— START EXCERPT PROVIDED —

I am trying to generate dummy data with some probability. Let say I want to have dummy data about people by gender. I already prepare this in R and you can see my code line below.
gender = sample(x=c("M","F"), prob = c(.6, .4),size=100,replace=TRUE)
Now I want to prepare the same thing but now in Python in Pandas Data Frame. Can anybody help me how to solve this problem?
CodePudding user response:
You can use numpy.random.choice
, replace
is True
by default.
>>> np.random.choice(a=["M", "F"], size=100, p=[0.6, 0.4])

— END EXCERPT PROVIDED —
— START DATASET EXTRACT —

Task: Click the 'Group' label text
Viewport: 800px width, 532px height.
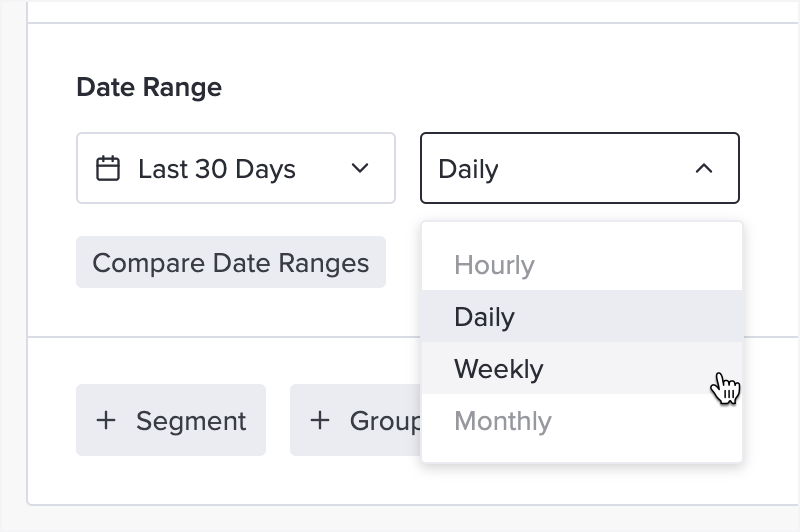Action: [x=385, y=421]
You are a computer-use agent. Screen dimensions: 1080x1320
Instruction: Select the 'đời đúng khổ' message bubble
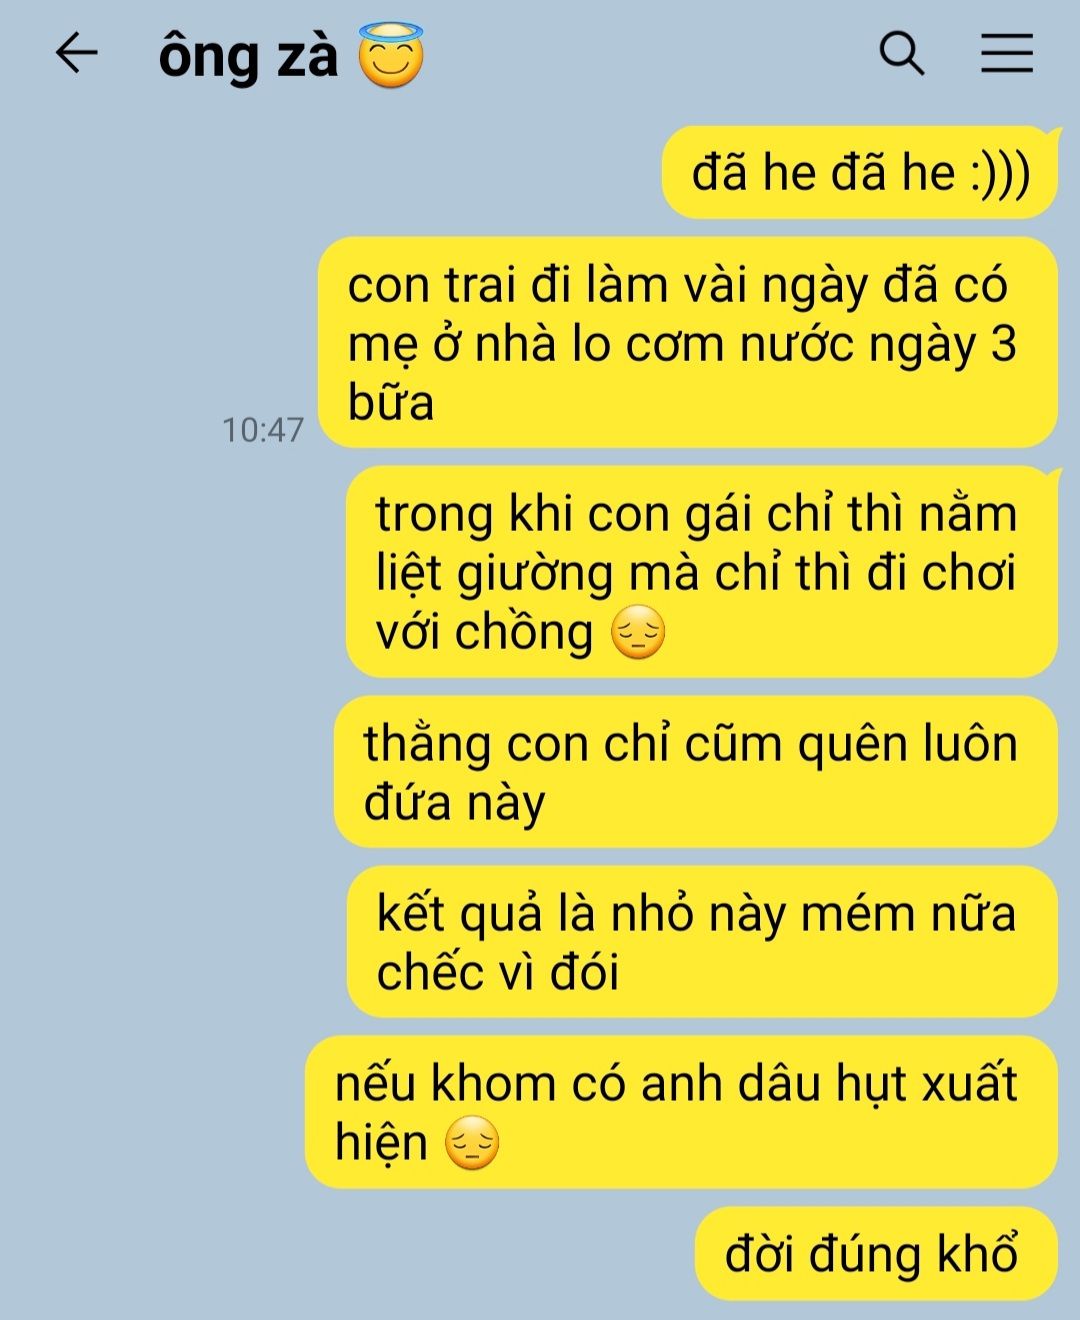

— END DATASET EXTRACT —

WHAT THIS EXERCISE ASKS:
1. In the thread on generating dummy gender data, which NumPy function does the reply recommend?
2. Rewrite the passage of the dummy-data thread from "I am trying" to "prob = c(.6, .4),size=100,replace=TRUE)", replacing "dummy data" with "synthetic data".
3. Continue the thread on generating dummy gender data from the point where it stops.

ANSWERS PROVIDED:
1. numpy.random.choice

2.
I am trying to generate synthetic data with some probability. Let say I want to have synthetic data about people by gender. I already prepare this in R and you can see my code line below.
gender = sample(x=c("M","F"), prob = c(.6, .4),size=100,replace=TRUE)

3.
array(['F', 'M', 'F', 'M', 'M', 'M', 'M', 'M', 'M', 'F', 'M', 'F', 'M',
'M', 'F', 'M', 'M', 'M', 'F', 'F', 'M', 'M', 'F', 'F', 'M', 'F',
'F', 'M', 'M', 'F', 'F', 'M', 'F', 'F', 'M', 'F', 'M', 'M', 'F',
'M', 'M', 'F', 'F', 'M', 'M', 'F', 'M', 'M', 'F', 'M', 'M', 'M',
'F', 'F', 'M', 'F', 'M', 'M', 'M', 'M', 'M', 'M', 'F', 'F', 'M',
'M', 'F', 'F', 'M', 'F', 'M', 'F', 'M', 'M', 'F', 'M', 'F', 'F',
'M', 'F', 'M', 'F', 'M', 'F', 'M', 'M', 'F', 'M', 'M', 'M', 'F',
'F', 'F', 'F', 'F', 'M', 'M', 'F', 'F', 'F'], dtype='<U1')
CodePudding user response:
Try this. random.choices
gets k
choices from the iterable provided:
import random
print(random.choices("MF", weights=[.6,.4], k=100))
Testing:
>>> l = random.choices("MF", weights=[.6,.4], k=100)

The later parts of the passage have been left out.